▸ **RECORDS SUPPLIED**
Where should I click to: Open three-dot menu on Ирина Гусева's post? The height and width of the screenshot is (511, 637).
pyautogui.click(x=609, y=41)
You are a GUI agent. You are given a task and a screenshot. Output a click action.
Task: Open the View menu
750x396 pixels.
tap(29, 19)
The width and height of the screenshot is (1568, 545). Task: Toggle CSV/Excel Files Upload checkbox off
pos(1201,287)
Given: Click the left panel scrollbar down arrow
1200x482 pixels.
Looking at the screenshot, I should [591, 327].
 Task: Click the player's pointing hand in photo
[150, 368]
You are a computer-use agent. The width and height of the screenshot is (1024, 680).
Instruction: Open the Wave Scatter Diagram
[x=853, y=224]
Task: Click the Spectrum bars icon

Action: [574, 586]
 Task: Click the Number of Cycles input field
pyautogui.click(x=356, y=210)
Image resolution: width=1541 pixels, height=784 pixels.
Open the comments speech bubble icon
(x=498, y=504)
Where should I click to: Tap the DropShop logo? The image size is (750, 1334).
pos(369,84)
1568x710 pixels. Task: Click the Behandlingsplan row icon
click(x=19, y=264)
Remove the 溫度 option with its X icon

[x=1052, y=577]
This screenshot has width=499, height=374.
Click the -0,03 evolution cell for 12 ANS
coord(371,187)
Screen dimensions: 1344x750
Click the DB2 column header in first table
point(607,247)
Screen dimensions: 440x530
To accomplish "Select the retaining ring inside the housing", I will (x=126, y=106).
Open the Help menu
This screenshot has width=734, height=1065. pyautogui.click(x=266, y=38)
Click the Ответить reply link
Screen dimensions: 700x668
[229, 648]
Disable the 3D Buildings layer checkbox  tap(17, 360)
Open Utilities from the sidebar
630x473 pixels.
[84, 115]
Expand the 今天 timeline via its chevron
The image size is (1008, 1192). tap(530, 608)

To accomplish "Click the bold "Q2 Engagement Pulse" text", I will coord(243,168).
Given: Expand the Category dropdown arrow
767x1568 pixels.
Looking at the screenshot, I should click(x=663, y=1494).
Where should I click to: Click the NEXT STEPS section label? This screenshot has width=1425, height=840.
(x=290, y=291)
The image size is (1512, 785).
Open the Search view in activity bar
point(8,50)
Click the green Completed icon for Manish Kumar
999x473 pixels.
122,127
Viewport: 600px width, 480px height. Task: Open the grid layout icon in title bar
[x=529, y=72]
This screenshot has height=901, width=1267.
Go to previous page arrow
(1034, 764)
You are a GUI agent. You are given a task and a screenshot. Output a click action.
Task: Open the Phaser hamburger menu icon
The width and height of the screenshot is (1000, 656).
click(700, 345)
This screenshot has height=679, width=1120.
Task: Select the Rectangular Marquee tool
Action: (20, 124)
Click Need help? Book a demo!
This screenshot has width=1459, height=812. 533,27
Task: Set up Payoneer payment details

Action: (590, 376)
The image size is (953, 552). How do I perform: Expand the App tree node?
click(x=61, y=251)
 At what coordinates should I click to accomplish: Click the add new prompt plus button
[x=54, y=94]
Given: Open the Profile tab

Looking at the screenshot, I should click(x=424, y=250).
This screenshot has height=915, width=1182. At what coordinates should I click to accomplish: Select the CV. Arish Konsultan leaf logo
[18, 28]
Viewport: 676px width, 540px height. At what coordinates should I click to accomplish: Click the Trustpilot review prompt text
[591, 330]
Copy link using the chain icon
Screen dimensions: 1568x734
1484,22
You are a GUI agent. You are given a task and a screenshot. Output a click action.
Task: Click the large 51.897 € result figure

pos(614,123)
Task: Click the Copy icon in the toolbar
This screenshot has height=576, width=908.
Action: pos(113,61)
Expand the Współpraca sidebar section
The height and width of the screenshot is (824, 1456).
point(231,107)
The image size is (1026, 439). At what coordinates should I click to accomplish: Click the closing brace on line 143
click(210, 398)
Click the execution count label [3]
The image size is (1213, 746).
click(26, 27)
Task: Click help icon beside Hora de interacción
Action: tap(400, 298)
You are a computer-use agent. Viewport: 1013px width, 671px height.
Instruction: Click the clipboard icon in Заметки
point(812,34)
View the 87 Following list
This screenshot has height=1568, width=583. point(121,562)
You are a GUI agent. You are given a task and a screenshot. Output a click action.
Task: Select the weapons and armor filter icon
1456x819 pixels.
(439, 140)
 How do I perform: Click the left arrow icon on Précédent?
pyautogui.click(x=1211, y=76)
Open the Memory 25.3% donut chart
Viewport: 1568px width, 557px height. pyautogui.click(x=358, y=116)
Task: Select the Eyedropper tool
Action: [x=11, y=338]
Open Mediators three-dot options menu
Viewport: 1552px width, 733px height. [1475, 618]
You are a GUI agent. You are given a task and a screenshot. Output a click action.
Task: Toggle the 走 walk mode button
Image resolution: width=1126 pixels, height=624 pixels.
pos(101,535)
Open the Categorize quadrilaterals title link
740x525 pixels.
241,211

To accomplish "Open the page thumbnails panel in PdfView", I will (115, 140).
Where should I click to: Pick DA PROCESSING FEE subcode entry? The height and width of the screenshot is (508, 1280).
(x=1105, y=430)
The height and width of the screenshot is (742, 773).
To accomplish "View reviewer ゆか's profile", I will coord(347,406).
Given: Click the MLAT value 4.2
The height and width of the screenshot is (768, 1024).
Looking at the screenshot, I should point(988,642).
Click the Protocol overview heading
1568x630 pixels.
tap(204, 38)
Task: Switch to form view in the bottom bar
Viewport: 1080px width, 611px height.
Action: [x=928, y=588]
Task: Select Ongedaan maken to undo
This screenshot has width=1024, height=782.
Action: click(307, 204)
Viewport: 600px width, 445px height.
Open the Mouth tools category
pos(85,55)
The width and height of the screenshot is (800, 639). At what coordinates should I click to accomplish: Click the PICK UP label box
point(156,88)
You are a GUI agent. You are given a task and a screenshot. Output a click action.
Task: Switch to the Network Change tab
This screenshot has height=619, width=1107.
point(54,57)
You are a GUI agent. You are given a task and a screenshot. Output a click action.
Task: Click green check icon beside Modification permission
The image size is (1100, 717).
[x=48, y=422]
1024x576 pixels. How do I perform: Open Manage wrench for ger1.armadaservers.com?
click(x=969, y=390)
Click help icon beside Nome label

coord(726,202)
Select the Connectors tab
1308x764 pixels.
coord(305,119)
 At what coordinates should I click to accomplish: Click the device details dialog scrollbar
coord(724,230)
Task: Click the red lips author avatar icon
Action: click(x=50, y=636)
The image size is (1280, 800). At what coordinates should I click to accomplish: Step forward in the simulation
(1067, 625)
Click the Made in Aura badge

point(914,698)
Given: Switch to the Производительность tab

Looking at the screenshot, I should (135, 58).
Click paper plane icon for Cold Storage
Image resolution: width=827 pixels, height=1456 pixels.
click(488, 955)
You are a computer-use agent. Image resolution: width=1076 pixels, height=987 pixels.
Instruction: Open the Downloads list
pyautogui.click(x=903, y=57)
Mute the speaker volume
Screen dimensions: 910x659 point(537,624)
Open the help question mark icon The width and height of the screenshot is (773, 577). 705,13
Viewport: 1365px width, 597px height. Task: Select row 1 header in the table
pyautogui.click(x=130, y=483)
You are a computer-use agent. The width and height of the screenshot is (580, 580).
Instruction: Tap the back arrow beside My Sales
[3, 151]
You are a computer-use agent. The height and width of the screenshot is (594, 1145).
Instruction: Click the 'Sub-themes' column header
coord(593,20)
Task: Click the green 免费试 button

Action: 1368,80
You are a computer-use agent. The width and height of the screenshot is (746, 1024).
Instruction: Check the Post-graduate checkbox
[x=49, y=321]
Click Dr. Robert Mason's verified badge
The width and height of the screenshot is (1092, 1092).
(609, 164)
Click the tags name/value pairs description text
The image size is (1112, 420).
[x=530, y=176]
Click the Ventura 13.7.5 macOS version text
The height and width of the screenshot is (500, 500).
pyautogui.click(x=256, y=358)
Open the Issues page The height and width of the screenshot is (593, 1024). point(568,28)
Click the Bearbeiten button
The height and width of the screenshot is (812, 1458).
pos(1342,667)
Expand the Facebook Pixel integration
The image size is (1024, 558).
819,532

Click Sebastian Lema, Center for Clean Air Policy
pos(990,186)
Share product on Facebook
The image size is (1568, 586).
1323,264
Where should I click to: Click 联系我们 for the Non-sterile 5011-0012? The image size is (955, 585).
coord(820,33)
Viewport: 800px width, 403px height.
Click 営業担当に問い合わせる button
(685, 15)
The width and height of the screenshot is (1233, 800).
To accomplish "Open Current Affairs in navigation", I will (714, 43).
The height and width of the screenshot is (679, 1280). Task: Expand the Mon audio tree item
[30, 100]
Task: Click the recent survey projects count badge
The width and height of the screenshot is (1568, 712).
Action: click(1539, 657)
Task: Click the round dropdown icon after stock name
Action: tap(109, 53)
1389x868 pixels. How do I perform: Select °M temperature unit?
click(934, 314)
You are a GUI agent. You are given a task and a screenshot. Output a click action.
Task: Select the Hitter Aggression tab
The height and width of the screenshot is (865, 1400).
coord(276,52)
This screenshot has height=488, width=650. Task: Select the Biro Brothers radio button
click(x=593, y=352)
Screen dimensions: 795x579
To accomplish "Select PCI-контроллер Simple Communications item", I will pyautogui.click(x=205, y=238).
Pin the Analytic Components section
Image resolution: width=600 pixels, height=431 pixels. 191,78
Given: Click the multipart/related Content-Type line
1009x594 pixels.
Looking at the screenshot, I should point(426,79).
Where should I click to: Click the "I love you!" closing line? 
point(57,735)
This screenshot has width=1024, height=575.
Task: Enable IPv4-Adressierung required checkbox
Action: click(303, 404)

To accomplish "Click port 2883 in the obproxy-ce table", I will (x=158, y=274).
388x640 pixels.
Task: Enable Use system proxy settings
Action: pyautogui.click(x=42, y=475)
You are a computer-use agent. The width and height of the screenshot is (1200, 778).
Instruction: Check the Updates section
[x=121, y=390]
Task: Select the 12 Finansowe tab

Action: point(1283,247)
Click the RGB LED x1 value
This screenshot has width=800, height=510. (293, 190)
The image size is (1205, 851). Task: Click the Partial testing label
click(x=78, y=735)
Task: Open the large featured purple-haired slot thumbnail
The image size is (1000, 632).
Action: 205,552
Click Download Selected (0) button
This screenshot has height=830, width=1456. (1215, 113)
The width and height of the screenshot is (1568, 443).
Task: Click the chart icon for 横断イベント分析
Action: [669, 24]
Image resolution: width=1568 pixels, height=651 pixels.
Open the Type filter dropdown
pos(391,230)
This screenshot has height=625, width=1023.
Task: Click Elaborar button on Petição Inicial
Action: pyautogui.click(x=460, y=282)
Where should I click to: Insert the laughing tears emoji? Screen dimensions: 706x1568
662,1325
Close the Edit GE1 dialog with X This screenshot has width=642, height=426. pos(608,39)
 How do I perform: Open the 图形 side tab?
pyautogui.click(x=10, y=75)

▸ **WHAT THE EXERCISE ASKS**
Filter the records above and copy every line that contains the word "computer".

▸ **OUTPUT BELOW**
You are a computer-use agent. The width and height of the screenshot is (1024, 680).
You are a computer-use agent. Viewport: 1013px width, 671px height.
You are a computer-use agent. Image resolution: width=1076 pixels, height=987 pixels.
You are a computer-use agent. The width and height of the screenshot is (580, 580).
You are a computer-use agent. The height and width of the screenshot is (594, 1145).
You are a computer-use agent. The width and height of the screenshot is (746, 1024).
You are a computer-use agent. The width and height of the screenshot is (1200, 778).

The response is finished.